In both freely fed and pair-fed groups, compared to untreated DIO controls, RSG reduced plasma levels of insulin (-29% and -43%; p < 0.05 and p < 0.001, respectively), free fatty acids (FFAs; -45% and -48%; p < 0.01 and p < 0.001, respectively) and triglycerides (TGs; -63% and -72%; both p < 0.001), reflected in improved insulin sensitivity, as measured by homeostasis model assessment (-29% and -43%; p < 0.01 and p < 0.0001). RSG also increased the expression of the fatty acid transport/synthesis genes, fatty acid transport protein (2.4-3.2-fold), epidermal fatty acid-binding protein (FABP; 1.7-2.0-fold), heart FABP (25-29-fold) and fatty acid synthase (2.3-2.9-fold; all p < 0.05) in both groups. Adipocyte FABP was also increased by RSG treatment, but only in combination with energy restriction (1.52-fold; p < 0.05) as was hexokinase II expression (p < 0.001). In contrast, the drug had no effect on expression of several genes associated with lipolysis. Although obesity-induced hyperleptinaemia was normalized only in the energy-restricted group, leptin messenger RNA (mRNA) expression was reduced in both treated groups (all p < 0.01). Resistin and tumour necrosis factor-alpha expression was also reduced, though in the latter case, only with energy restriction (p < 0.05). Other adipokines were unaffected by RSG treatment.

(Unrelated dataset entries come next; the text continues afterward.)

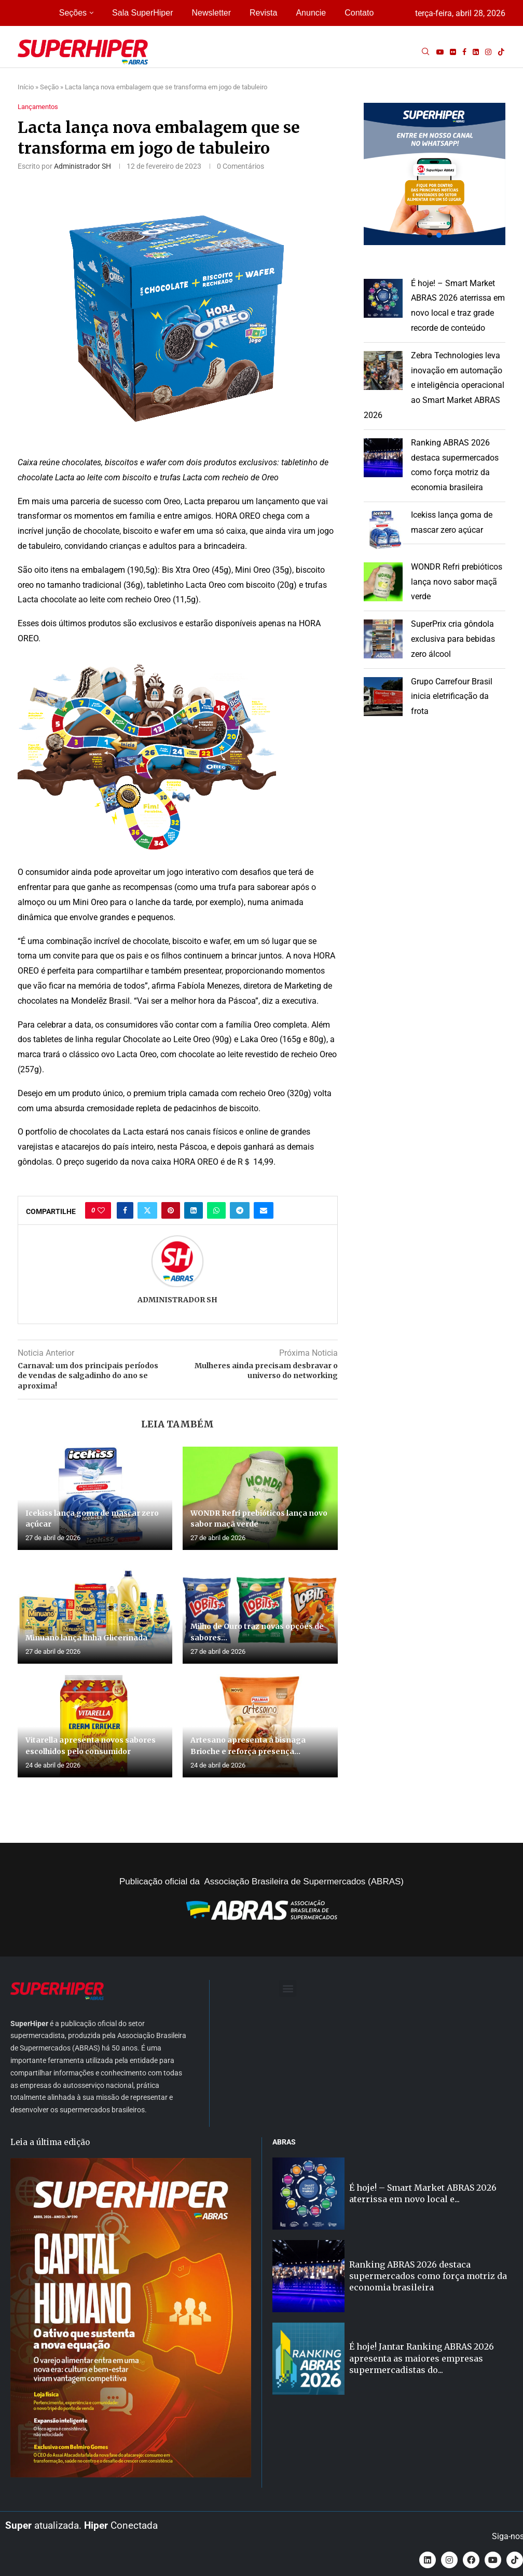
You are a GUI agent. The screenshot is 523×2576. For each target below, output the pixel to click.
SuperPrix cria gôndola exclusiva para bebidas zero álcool (453, 639)
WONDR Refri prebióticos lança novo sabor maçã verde (456, 582)
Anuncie (311, 12)
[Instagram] (488, 52)
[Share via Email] (263, 1210)
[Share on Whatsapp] (216, 1210)
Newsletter (211, 12)
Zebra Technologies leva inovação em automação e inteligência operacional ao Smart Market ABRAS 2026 (434, 385)
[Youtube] (440, 52)
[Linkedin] (475, 52)
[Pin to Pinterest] (170, 1210)
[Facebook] (464, 52)
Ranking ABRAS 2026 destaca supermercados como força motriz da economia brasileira (428, 2276)
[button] (434, 174)
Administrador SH (82, 166)
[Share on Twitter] (147, 1210)
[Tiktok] (501, 52)
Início (26, 87)
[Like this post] (101, 1210)
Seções (73, 12)
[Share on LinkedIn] (193, 1210)
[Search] (425, 52)
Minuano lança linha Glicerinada (86, 1637)
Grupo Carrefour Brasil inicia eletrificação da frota (451, 697)
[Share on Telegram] (240, 1210)
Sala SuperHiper (142, 12)
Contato (359, 12)
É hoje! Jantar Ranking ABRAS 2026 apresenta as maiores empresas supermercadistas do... (421, 2358)
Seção (49, 87)
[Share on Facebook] (125, 1210)
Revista (263, 12)
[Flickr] (453, 52)
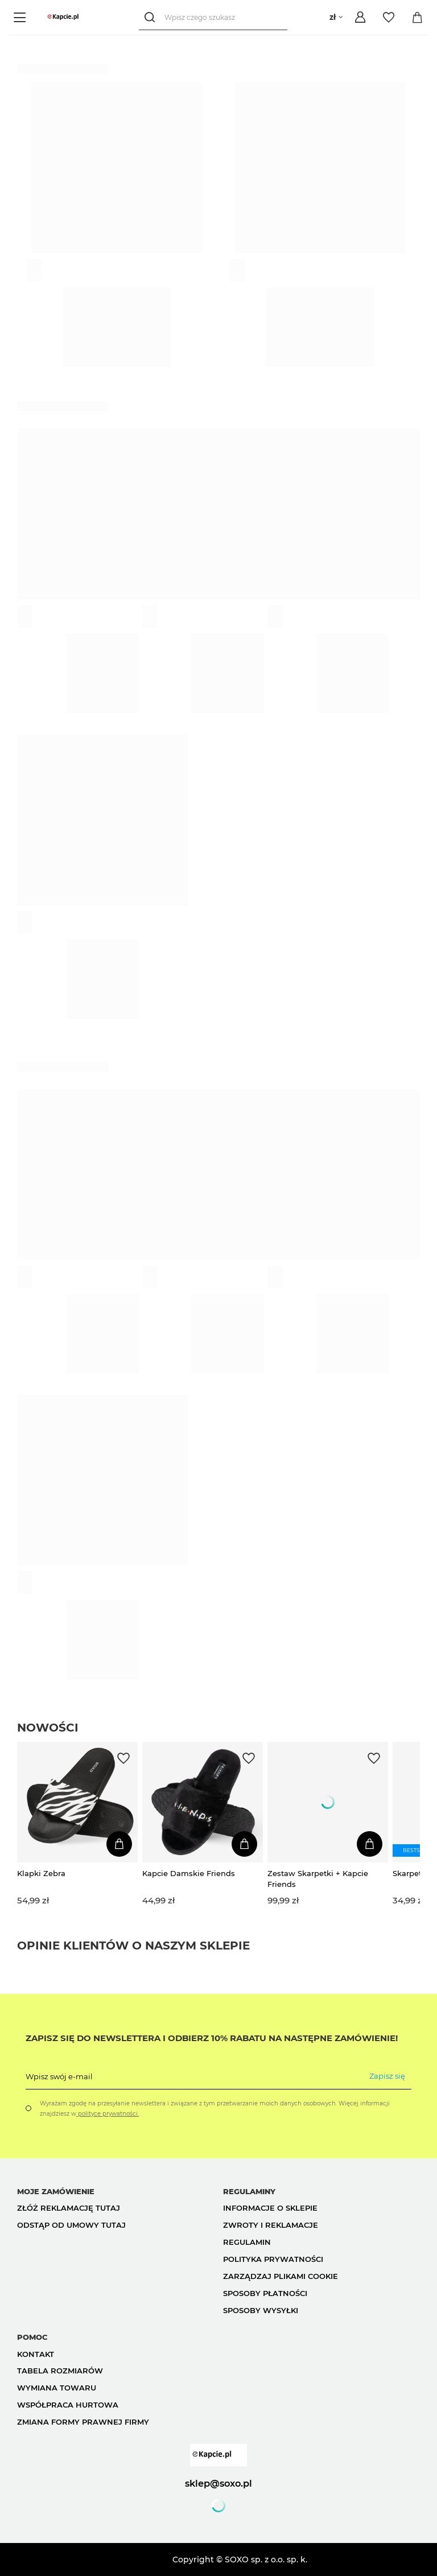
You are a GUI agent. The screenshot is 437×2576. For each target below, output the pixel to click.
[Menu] (21, 17)
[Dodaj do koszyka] (119, 1844)
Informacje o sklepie (270, 2207)
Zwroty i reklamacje (270, 2224)
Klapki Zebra (41, 1873)
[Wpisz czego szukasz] (213, 17)
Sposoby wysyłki (260, 2310)
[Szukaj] (151, 17)
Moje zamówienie (55, 2191)
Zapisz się (387, 2075)
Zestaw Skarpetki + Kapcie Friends (317, 1878)
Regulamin (247, 2242)
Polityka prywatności (273, 2259)
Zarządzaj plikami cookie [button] (280, 2276)
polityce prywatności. (107, 2113)
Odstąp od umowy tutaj (71, 2224)
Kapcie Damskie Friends (188, 1873)
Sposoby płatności (265, 2293)
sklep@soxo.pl (218, 2483)
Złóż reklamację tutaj (68, 2207)
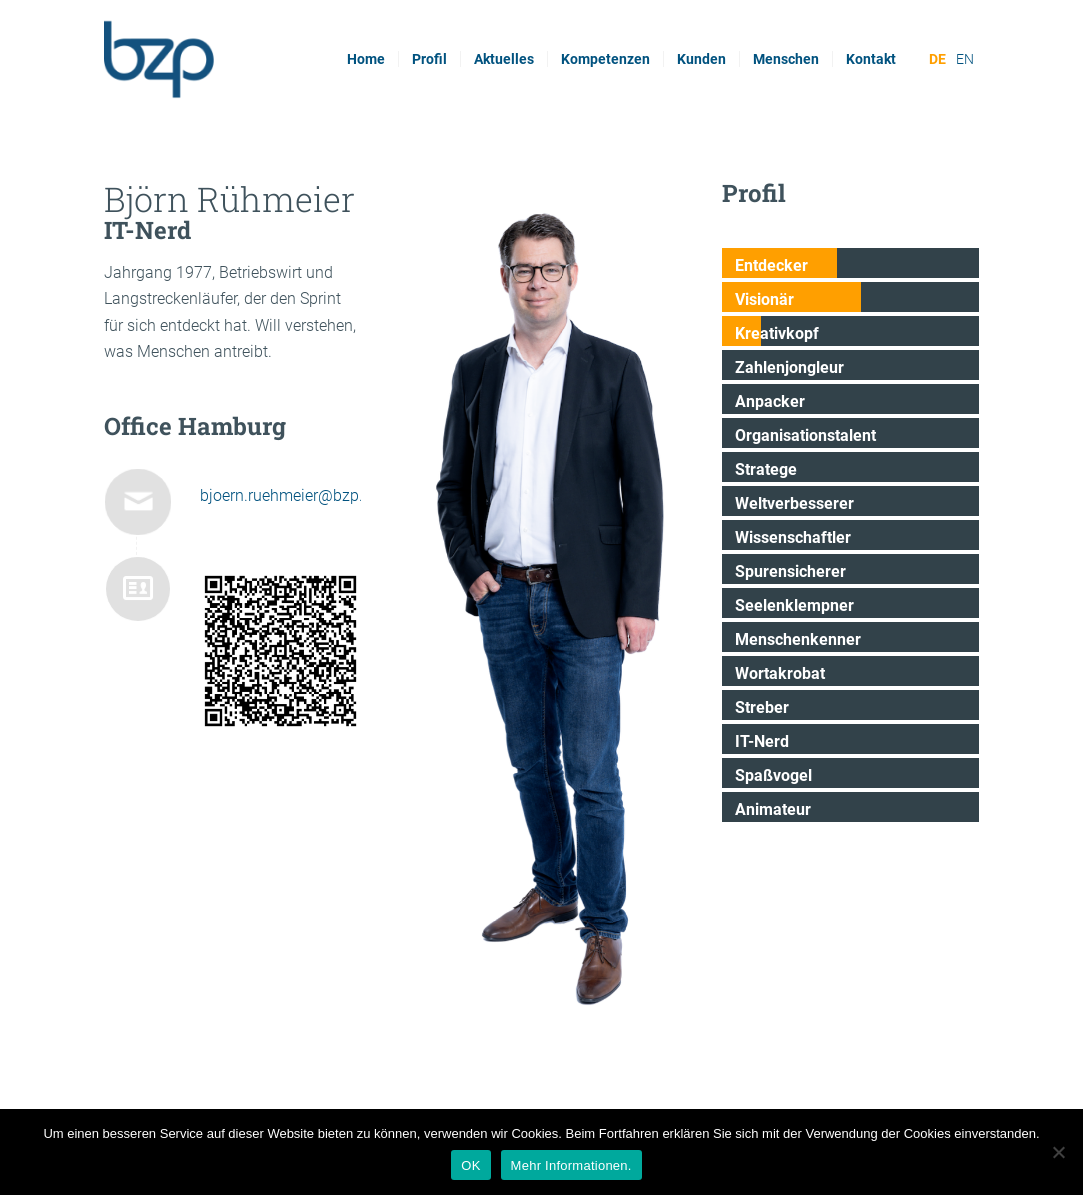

Our results clearly show that energy restriction enhances the therapeutic efficacy of TZDs and suggest that this occurs, at least in part, through a modulatory effect on gene expression in visceral WAT. These findings improve our understanding of the underlying mechanistic basis for the clinical usefulness of dietary restriction as an adjunct to TZD therapy in type 2 diabetes.
食用可口饮食可诱发大鼠食欲亢进,导致体重增加(饮食性肥胖)及胰岛素抵抗。噻唑烷二酮类药物(TZDs)也可诱发大鼠食欲亢进,但相反地具有胰岛素增敏作用。本研究的目的是调查在饮食性肥胖(DIO)大鼠中预防TZDs诱发的食欲亢进(即能量限制)是否会增强治疗剂量治疗的胰岛素增敏作用;并且,在此范式下,对临床相关的内脏白色脂肪组织(WAT)库中的候选TZDs基因靶点进行初步研究。
将自由进食或能量受限(即与未治疗对照的进食量配对)的DIO大鼠用马来酸罗格列酮(RSG;3mg/kg/天)治疗2周,受限组控制治疗诱发的食欲亢进和体重增加。观察指标为胰岛素抵抗的各种生化标志物的循环浓度,并在附睾WAT中测量基因表达。
在自由进食组和配对进食组中,与未治疗的DIO对照相比,RSG降低了血浆胰岛素水平(分别降低29%和43%;p<0.05和p<0.001)、游离脂肪酸(FFAs;分别降低45%和48%;p<0.01和p<0.001)和甘油三酯(TGs;分别降低63%和72%;均p<0.001),通过稳态模型评估测量显示胰岛素敏感性得到改善(分别降低29%和43%;p<0.01和p<0.0001)。RSG还增加了两组中脂肪酸转运/合成基因、脂肪酸转运蛋白(2.4 - 3.2倍)、表皮脂肪酸结合蛋白(FABP;1.7 - 2.0倍)、心脏FABP(25 - 29倍)和脂肪酸合酶(2.3 - 2.9倍;均p<0.05)的表达。RSG治疗也增加了脂肪细胞FABP的表达,但仅与能量限制联合时增加(1.52倍;p<0.05),己糖激酶II的表达也增加(p<0.001)。相比之下,该药物对与脂肪分解相关的几个基因的表达没有影响。尽管仅在能量受限组中肥胖诱导的高瘦素血症恢复正常,但两个治疗组中的瘦素信使核糖核酸(mRNA)表达均降低(均p<0.01)。抵抗素和肿瘤坏死因子-α的表达也降低,不过在后一种情况下,仅在能量限制时降低(p<0.05)。其他脂肪因子不受RSG治疗的影响。
我们的结果清楚地表明能量限制增强了TZDs的治疗效果,并表明这至少部分是通过对内脏WAT中基因表达的调节作用发生的。这些发现增进了我们对饮食限制作为2型糖尿病中TZDs治疗辅助手段临床有用性的潜在机制基础的理解。